> _EXERCISE_
All lines after the one containing "Paginanummers (113, 2365)", together with that line itself, should be written out exactly, down to the last line of the entries below.
=== Section Start ===
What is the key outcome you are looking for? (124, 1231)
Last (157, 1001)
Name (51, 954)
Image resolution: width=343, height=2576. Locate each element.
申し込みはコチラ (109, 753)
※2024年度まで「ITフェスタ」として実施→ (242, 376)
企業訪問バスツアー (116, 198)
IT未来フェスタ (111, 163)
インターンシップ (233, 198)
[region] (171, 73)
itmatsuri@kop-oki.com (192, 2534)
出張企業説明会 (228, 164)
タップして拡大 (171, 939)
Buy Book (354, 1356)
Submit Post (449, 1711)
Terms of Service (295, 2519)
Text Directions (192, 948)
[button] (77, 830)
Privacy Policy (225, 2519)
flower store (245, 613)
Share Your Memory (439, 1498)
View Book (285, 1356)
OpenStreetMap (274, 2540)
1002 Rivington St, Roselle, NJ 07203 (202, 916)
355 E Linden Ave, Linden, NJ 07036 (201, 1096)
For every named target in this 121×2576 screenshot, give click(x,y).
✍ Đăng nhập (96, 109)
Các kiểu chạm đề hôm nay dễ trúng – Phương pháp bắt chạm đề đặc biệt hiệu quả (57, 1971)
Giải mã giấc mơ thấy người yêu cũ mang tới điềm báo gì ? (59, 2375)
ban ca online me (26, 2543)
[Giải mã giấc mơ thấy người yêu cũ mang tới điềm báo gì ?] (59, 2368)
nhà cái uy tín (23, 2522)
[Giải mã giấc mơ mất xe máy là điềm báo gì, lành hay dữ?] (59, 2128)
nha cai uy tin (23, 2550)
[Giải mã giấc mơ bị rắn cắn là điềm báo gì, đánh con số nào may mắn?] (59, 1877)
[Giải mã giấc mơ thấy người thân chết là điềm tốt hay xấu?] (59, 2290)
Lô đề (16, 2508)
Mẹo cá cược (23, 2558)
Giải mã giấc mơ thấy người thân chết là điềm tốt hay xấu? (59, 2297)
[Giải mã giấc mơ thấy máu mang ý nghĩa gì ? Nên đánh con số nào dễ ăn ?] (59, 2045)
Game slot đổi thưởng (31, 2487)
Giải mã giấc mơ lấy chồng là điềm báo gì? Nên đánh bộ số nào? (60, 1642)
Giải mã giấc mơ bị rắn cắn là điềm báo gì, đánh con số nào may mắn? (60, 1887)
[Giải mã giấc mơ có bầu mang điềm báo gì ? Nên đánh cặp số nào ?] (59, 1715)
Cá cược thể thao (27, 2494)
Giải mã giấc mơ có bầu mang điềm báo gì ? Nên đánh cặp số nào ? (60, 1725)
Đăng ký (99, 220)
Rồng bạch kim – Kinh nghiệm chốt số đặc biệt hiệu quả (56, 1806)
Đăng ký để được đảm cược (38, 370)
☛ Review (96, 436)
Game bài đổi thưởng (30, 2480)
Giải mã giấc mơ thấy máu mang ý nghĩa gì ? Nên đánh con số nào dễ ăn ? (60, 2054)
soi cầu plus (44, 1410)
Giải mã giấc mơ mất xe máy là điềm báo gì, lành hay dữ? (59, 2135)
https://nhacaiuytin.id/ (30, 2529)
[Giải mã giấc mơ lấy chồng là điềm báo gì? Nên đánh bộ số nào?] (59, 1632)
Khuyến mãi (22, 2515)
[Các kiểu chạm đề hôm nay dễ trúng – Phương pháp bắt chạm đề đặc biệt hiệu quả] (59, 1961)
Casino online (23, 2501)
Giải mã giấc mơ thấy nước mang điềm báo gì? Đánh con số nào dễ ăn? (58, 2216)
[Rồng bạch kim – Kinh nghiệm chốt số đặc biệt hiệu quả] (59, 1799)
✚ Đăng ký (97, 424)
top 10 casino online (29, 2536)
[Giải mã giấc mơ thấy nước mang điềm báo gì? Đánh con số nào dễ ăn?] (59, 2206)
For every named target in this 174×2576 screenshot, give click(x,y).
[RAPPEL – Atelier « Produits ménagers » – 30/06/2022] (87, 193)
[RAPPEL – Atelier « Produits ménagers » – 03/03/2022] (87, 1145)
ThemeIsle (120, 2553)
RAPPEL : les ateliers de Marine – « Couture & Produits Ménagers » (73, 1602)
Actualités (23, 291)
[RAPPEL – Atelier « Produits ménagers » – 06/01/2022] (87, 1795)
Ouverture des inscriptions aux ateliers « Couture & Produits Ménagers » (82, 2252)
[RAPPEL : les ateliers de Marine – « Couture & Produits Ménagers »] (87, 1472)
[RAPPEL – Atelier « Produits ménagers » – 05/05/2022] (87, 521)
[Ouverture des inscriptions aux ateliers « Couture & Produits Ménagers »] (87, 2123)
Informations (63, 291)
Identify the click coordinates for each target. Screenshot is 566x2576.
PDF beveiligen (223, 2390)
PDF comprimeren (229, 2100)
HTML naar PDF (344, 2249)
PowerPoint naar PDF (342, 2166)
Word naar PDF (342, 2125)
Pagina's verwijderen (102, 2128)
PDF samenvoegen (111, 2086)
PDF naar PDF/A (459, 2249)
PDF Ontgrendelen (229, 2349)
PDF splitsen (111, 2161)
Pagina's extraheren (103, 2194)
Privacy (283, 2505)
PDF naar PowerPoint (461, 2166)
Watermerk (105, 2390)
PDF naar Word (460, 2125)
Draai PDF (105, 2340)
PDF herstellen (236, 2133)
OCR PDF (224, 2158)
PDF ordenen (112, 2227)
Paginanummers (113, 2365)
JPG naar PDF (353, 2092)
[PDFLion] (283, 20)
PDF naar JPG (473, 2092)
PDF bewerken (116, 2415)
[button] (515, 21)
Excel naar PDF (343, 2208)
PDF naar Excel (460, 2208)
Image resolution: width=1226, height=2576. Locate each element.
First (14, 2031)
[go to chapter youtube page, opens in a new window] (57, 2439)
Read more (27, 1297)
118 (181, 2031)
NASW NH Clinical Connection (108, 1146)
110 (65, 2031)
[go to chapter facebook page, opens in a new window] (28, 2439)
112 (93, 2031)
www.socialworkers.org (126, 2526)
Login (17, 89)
=== Section End ===
> _ANSWER BOX_
Paginanummers (113, 2365)
JPG naar PDF (353, 2092)
[PDFLion] (283, 20)
PDF naar JPG (473, 2092)
PDF bewerken (116, 2415)
[button] (515, 21)
Excel naar PDF (343, 2208)
PDF naar Excel (460, 2208)
Image resolution: width=1226, height=2576. Locate each element.
First (14, 2031)
[go to chapter youtube page, opens in a new window] (57, 2439)
Read more (27, 1297)
118 (181, 2031)
NASW NH Clinical Connection (108, 1146)
110 (65, 2031)
[go to chapter facebook page, opens in a new window] (28, 2439)
112 (93, 2031)
www.socialworkers.org (126, 2526)
Login (17, 89)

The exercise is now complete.